- _EXTRACT PROVIDED_:
BEGIN

- Conference: Independent
- Record: 12–3–1 / 5–2
- Head coach: Eugene F. McGee (1st season);
- Captain: Howard Gargan
- Home stadium: Fordham Field, Polo Grounds

= 1905 Fordham football team =

American college football season

The 1905 Fordham football team was an American football team that represented Fordham University as an independent during the 1905 college football season. Fordham claims a 12–3–1 record, though College Football Data Warehouse (CFDW) lists the team's record as 5–2.

Eugene F. McGee, a former Fordham tackle who graduated in 1902, was hired in September 1905 as the team's coach following the resignation of Fred Smith. Quarterback Howard Gargan was the team captain from 1905 to 1907 and took over as head coach in 1908. The team played its home games at Fordham Field in The Bronx.

END

- _DATA SECTION_:
BEGIN

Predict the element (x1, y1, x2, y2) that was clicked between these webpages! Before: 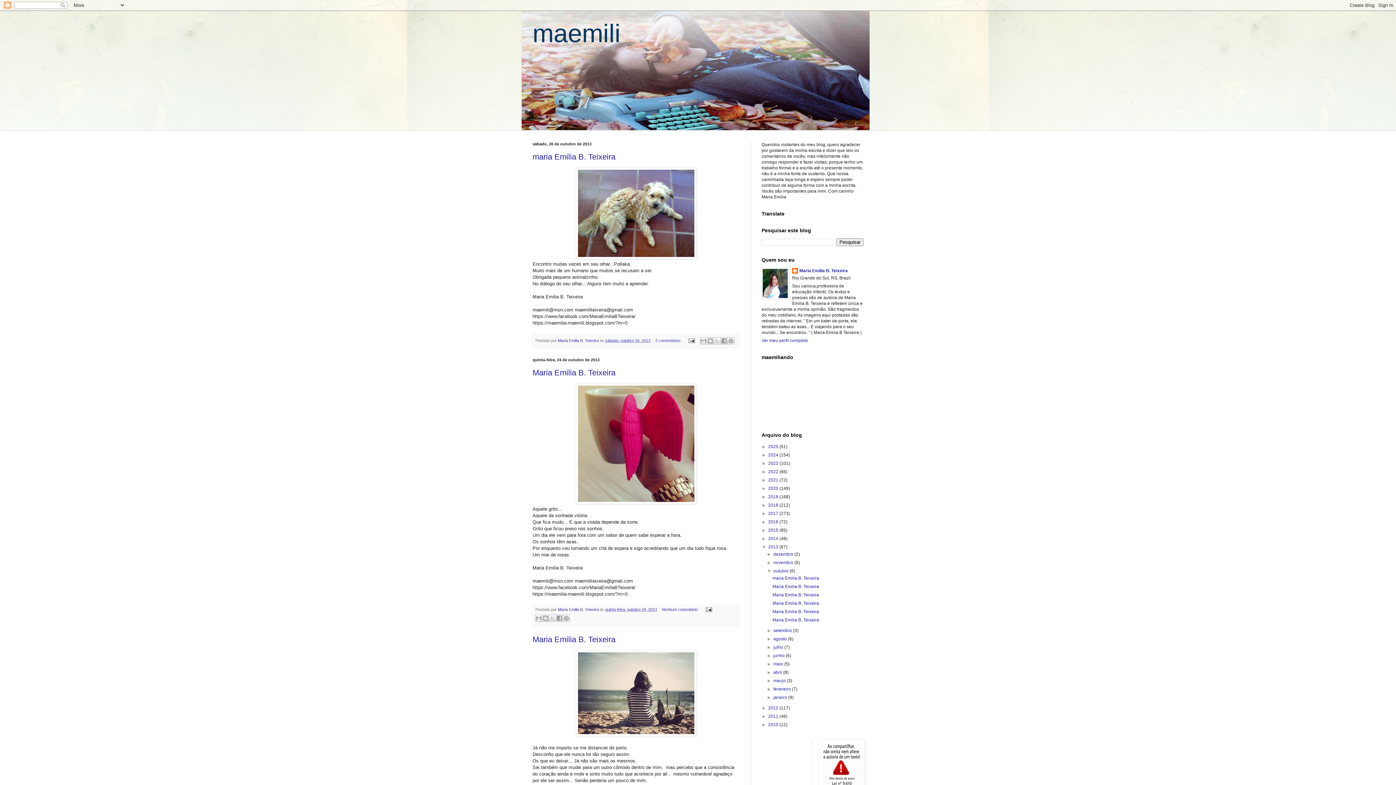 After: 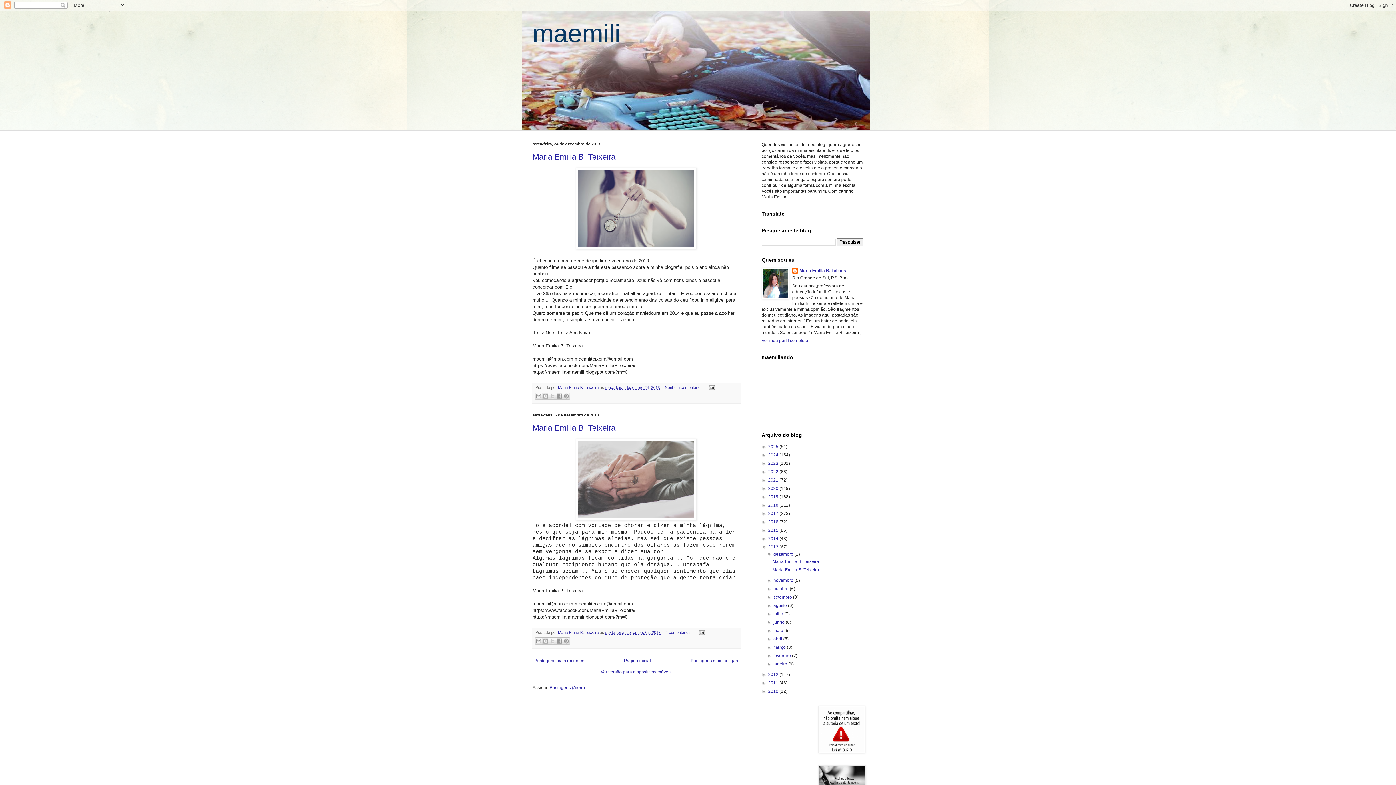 Action: label: dezembro  bbox: (773, 552, 794, 557)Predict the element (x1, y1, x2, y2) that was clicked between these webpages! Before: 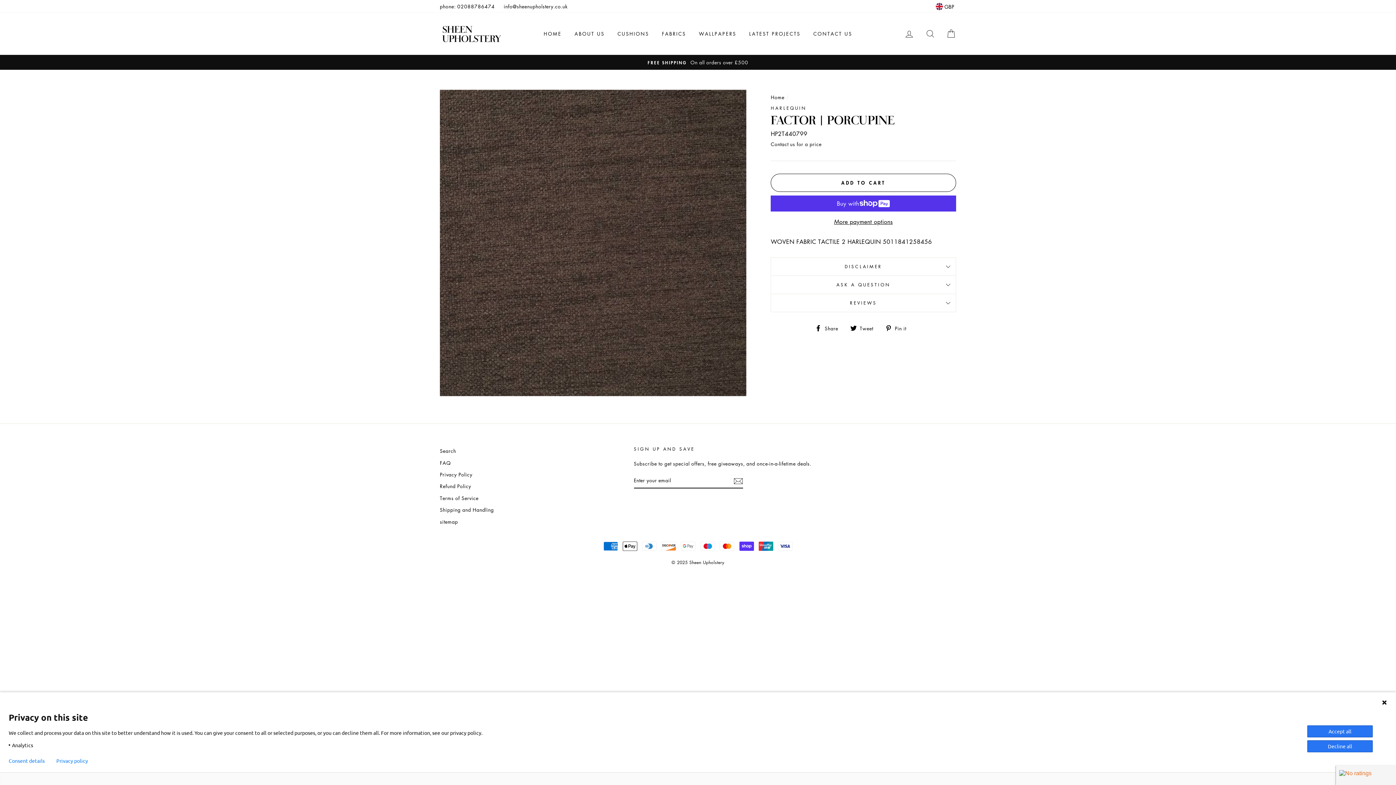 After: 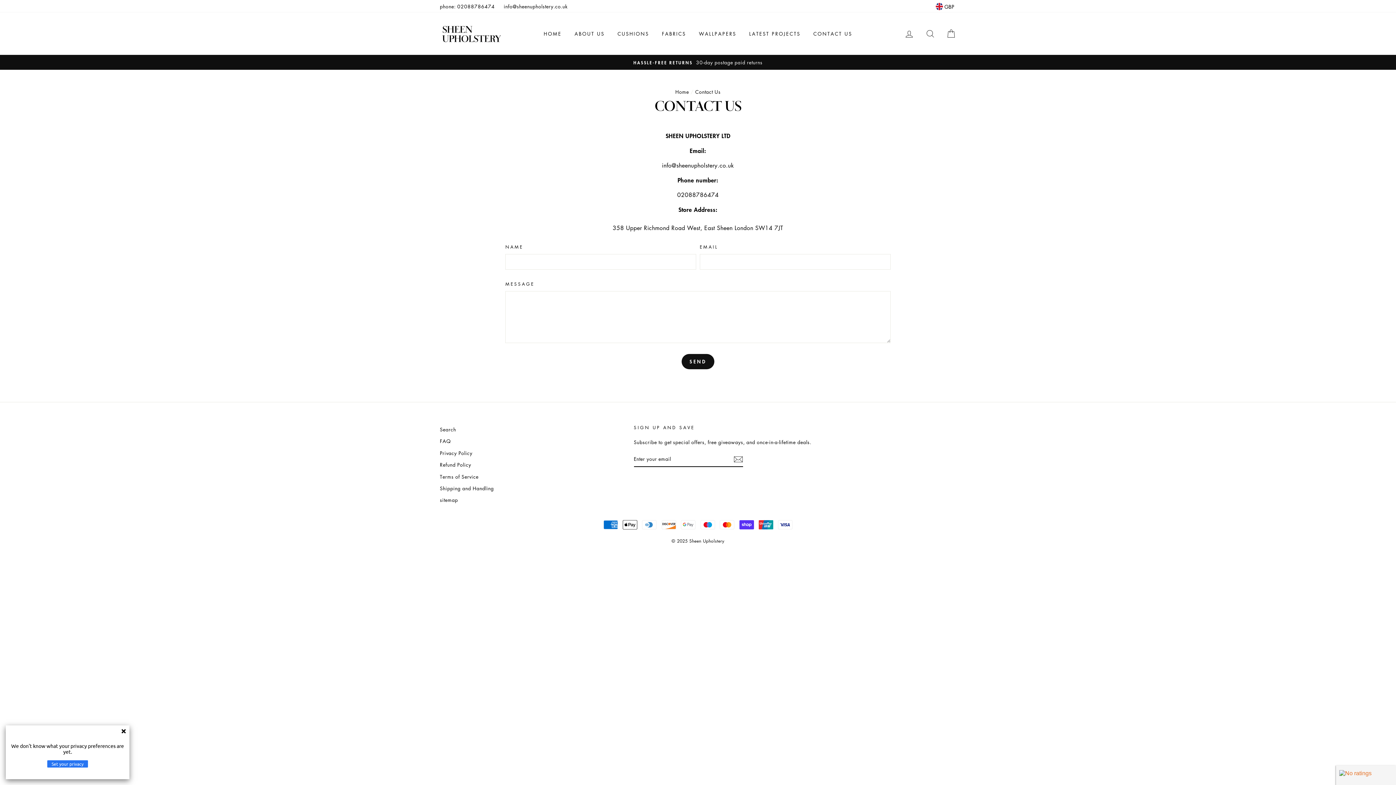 Action: bbox: (500, 0, 571, 11) label: info@sheenupholstery.co.uk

END

- _PROBLEMS TO SOLVE_:
[a] Reproduce the part of the 1905 Fordham football article that opens with the words containing "American college football" and closes with "record as 5–2.".
[b] Name every person mentioned in the 1905 Fordham football article.

- _EXERCISE ANSWERS_:
[a]
American college football season

The 1905 Fordham football team was an American football team that represented Fordham University as an independent during the 1905 college football season. Fordham claims a 12–3–1 record, though College Football Data Warehouse (CFDW) lists the team's record as 5–2.

[b]
Eugene F. McGee
Howard Gargan
Fred Smith